When you want a cup of coffee, you can simply tell a robot to make it for you. Instead of giving the robot step-by-step instructions, like “Go to the kitchen, find the coffee machine, and switch it on,” you can just say “Make a cup of coffee.” However, current systems lack the ability to understand and reason about your intentions. To address this limitation, researchers at Microsoft Research, the University of Hong Kong, and SmartMore have proposed a new task called reasoning segmentation. This task involves designing a segmentation mask for a complex query text and evaluating it using a benchmark dataset.
The Reasoning Segmentation Task
In the reasoning segmentation task, the goal is to create a segmentation mask based on a complex and implicit query text. The researchers have developed an assistant called Language Instructed Segmentation Assistant (LISA), which is similar to Google Assistant and Siri. LISA is capable of producing segmentation tasks by leveraging the language generation capabilities of the multi-modal Large Language Model.
LISA’s Capabilities and Performance
LISA has the ability to handle complex reasoning, world knowledge, explanatory answers, and multi-conversations. The researchers have found that training LISA on reasoning-free datasets and fine-tuning it with a small set of reasoning segmentation image-instruction pairs significantly improves its performance. In fact, LISA demonstrates impressive zero-shot ability on the benchmark dataset, even without explicit reasoning segmentation training.
Comparison to Referring Segmentation
The reasoning segmentation task differs from referring segmentation, as it requires the model to possess reasoning ability and access to world knowledge. The model can only perform well if it completely understands the query.
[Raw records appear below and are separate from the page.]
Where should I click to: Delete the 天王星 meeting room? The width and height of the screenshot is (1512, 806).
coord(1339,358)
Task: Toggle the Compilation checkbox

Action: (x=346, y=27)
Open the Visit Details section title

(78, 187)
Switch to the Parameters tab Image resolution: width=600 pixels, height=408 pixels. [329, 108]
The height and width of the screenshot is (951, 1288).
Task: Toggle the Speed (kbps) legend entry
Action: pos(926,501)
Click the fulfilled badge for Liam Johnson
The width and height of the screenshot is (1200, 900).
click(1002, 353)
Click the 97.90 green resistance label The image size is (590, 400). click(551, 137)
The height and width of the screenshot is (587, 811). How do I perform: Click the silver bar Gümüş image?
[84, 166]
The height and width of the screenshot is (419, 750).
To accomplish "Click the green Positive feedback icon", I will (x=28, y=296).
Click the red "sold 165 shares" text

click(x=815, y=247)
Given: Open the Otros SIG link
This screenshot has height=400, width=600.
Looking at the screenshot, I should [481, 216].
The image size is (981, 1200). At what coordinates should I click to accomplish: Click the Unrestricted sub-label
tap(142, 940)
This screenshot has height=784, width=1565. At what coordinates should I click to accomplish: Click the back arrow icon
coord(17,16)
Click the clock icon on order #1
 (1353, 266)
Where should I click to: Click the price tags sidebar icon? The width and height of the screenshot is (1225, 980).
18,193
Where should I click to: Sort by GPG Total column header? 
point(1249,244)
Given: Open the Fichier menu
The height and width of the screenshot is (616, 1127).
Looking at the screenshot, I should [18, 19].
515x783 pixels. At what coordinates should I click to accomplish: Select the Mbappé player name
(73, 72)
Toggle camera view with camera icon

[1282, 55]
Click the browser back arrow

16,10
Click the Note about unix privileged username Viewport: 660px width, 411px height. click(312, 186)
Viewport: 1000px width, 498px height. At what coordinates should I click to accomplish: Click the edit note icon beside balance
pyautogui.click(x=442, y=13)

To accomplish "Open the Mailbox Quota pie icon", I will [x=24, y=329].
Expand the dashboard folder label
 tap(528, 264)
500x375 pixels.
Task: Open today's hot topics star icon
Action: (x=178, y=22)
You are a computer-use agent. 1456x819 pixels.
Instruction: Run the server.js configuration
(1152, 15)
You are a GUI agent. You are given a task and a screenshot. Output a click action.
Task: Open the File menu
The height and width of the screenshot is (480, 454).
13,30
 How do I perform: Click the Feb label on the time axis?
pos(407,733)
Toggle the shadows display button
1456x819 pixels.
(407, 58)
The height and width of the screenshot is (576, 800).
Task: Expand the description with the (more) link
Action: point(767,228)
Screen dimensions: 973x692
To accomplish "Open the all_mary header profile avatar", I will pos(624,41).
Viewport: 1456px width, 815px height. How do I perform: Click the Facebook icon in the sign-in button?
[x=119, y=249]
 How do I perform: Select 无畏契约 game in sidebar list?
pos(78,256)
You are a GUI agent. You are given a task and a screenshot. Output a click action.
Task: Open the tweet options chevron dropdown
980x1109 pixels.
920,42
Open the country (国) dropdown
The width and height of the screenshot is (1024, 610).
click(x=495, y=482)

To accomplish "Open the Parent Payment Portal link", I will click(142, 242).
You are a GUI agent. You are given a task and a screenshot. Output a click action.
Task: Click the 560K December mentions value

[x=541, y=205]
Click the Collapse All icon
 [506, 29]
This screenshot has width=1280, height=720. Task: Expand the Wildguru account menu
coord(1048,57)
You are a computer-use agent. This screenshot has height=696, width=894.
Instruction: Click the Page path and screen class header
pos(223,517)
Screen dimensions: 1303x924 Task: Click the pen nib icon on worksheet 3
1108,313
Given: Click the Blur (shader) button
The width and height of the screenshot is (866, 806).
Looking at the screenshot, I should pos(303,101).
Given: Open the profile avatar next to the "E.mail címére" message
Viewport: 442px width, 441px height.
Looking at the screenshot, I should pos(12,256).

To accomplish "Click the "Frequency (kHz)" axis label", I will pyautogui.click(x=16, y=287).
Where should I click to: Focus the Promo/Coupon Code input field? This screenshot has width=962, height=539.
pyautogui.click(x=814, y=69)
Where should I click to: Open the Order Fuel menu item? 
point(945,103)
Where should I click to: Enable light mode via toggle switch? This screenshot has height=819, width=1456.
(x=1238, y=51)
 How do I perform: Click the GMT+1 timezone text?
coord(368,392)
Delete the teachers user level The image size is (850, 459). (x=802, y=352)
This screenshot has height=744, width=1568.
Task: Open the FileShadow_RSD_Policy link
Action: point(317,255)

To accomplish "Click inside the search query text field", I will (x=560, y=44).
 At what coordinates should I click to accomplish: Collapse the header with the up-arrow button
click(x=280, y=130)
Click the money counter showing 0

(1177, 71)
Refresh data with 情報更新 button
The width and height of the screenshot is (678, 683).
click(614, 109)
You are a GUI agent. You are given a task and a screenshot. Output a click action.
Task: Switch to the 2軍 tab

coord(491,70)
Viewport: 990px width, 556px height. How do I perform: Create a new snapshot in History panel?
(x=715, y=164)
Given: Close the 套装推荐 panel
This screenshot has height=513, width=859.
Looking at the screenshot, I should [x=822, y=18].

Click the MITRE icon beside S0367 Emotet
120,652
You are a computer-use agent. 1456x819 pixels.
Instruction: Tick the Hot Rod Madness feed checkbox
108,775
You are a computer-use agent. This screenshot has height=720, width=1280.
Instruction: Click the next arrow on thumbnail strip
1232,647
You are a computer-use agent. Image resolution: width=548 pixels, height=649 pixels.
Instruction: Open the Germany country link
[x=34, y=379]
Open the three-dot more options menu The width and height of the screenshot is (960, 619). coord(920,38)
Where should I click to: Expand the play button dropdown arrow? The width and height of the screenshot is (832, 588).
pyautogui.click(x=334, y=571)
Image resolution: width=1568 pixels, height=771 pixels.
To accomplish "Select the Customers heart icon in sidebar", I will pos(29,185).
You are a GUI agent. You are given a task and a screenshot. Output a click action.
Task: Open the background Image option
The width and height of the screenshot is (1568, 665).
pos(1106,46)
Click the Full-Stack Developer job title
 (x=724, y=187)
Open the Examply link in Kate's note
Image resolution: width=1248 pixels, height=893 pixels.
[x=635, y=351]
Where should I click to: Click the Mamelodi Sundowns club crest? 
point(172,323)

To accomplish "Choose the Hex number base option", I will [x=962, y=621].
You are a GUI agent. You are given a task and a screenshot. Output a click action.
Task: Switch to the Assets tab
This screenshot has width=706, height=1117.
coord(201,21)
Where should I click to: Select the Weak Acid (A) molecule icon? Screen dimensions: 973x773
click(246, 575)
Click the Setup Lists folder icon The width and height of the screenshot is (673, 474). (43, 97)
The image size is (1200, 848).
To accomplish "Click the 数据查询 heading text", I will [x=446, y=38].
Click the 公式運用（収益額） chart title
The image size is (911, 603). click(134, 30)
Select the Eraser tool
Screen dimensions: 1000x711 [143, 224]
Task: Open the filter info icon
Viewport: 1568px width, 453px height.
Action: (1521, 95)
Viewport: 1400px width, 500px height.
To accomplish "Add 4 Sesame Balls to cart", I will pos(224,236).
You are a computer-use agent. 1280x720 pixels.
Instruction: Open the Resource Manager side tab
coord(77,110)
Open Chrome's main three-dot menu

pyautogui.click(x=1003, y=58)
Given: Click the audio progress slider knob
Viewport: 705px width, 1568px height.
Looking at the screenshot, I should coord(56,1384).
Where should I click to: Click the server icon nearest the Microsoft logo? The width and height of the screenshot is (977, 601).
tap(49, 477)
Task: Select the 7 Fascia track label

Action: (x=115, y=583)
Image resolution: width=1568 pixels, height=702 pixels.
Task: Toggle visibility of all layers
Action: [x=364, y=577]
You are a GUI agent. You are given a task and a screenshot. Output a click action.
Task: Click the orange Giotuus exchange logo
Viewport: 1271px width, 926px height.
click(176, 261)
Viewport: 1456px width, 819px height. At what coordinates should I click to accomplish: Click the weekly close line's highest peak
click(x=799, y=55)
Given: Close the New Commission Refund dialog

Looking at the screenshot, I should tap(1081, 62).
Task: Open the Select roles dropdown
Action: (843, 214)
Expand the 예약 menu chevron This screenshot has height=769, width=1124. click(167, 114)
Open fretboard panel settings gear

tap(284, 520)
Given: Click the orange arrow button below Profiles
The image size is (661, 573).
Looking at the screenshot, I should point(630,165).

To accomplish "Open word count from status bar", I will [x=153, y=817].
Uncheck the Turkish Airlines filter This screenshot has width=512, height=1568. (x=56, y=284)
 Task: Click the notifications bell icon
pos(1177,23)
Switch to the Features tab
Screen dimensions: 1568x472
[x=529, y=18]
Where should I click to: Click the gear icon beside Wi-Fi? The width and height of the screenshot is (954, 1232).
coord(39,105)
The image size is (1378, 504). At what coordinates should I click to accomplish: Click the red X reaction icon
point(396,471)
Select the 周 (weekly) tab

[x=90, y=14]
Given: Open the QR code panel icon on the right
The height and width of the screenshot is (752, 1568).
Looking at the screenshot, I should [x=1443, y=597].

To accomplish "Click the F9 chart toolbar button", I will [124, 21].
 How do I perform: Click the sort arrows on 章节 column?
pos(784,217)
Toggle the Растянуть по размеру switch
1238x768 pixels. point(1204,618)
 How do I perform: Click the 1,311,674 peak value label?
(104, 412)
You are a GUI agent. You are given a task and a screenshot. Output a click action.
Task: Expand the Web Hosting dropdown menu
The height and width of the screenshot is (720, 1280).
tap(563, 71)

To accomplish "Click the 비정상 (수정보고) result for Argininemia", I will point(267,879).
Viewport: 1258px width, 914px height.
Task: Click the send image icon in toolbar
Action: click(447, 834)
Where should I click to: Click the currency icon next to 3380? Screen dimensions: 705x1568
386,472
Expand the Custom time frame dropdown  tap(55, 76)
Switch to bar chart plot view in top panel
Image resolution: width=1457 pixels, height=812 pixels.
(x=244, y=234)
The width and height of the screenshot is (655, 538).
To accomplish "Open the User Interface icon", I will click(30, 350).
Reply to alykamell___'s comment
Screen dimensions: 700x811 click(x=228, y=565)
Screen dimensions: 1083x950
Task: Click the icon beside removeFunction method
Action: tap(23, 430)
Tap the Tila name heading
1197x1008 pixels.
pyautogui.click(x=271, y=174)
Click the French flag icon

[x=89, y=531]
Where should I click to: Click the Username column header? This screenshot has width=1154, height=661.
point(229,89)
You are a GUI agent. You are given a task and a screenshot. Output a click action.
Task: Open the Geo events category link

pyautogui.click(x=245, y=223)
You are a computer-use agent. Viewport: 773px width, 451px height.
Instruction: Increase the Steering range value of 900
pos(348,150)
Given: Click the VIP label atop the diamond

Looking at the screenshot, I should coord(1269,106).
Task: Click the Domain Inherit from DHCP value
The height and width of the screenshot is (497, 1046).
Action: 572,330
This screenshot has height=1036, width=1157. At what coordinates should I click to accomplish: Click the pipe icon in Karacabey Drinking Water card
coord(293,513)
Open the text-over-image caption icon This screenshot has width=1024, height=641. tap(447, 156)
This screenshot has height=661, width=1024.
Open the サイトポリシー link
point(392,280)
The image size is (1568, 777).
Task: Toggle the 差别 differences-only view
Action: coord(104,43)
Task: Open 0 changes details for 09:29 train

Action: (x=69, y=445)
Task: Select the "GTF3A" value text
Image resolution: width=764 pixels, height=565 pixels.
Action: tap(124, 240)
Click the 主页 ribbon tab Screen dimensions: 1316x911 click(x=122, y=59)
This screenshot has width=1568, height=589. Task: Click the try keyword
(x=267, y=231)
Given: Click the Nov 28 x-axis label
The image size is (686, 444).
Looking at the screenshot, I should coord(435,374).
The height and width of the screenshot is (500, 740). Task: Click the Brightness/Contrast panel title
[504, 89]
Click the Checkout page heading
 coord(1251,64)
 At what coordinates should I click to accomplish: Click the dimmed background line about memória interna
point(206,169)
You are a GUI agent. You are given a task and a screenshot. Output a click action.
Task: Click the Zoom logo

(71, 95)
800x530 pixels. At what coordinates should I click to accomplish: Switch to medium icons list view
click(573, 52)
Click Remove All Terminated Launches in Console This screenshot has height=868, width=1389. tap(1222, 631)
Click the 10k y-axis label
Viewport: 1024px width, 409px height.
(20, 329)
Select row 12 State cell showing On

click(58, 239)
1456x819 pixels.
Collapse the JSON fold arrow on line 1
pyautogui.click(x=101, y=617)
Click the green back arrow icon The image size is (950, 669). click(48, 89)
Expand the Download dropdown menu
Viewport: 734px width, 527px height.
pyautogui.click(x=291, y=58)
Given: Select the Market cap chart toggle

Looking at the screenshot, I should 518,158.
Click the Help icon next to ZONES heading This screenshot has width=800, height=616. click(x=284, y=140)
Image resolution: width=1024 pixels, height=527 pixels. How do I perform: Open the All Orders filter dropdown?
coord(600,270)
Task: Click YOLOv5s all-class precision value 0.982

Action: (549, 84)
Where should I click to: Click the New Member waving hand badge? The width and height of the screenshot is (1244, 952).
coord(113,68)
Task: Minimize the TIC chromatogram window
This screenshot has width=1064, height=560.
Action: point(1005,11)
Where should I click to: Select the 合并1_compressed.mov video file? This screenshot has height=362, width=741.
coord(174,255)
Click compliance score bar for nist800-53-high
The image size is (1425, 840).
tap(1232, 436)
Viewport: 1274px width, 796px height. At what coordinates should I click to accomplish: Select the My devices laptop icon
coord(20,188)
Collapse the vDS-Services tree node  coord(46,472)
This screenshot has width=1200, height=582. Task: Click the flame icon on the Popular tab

The researchers have shown that their method unlocks new reasoning segmentation capabilities, which are more effective compared to complex and standard reasoning.
According to the researchers, LISA achieves a performance boost of more than 20% in gIoU (Intersection-over-Union) compared to existing models. They have also found that a stronger multi-modal Large Language Model (LLM) can further improve the performance of LISA. Additionally, the researchers have demonstrated that their model is competent in vanilla referring segmentation tasks.
The future work of the researchers will focus on the importance of self-reasoning ability for building genuinely intelligent perception systems. They emphasize the need for establishing benchmarks to evaluate and encourage the development of new techniques.